There in Veneto, I used to hear: 'Every good thief has his devotion'. The Pope has several devotions; among them, to Saint Gregory the Great, whose feast is celebrated today.
In Belluno, the seminary is called 'Gregorian' in honour to Saint Gregory the Great. I have spent seven years there as student and twenty as professor.
Today, indeed, September 3rd, he was elected as Pope and I officially begin my service to the universal Church.
He was Roman and became the first Magistrate of the city. Later, he gave everything to the poor, he became a monk and was appointed as the Pope' s secretary.
When the Pope died, he was elected and he did not want to accept. The Emperor and the town took part. Finally, he accepted and wrote to his friend Leandro, Bishop of Seville: 'I feel the desire of crying, more than to speak'.
To the Emperor' s sister: 'the Emperor has wanted that a monkey became a lion'. It is seen that already in those times it was difficult to be a Pope.
He was so good with the poor. He had converted England.

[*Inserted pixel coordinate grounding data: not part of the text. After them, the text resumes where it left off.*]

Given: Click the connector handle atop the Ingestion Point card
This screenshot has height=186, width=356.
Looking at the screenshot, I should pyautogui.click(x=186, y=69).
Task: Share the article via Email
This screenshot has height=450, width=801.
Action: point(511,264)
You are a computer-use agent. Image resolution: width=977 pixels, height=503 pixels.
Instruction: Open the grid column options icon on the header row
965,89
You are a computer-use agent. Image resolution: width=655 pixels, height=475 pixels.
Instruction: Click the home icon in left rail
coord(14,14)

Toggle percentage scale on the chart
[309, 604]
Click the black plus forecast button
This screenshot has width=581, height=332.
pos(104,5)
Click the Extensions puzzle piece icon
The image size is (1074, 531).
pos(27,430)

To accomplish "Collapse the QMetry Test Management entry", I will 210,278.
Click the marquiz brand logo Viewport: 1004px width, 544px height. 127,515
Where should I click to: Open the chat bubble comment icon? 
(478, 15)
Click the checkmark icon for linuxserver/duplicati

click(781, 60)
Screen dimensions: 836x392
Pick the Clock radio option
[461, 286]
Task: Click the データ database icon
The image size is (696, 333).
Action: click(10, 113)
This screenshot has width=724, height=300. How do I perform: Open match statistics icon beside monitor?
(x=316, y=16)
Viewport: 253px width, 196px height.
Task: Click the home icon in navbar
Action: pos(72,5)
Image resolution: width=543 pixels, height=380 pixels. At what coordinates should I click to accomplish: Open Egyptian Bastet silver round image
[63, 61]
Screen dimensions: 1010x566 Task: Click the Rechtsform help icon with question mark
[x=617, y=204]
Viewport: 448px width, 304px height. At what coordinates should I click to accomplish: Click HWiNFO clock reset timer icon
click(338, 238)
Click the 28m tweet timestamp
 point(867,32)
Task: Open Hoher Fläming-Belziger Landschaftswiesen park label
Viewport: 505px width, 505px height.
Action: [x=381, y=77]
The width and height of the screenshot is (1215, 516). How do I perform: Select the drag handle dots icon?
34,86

And he mainly wrote very beautiful books; one of them is Regula pastoralis: there he teaches to the bishops their mission, and in the last part, he says: 'I have described the good shepherd but I am not; I have shown the beach of perfection where to arrive, but personally I am still on the waves of my defects and my faults; and then, please – he told – throw me a table of salvation with your prayers so that I have not to be sunk'. I say the same; but not only the Pope is needy of prayers, the world, too.
A Spanish writer has said: 'the world works bad because there are more battles than prayers'.
Let us try that there can be more prayers and less battles.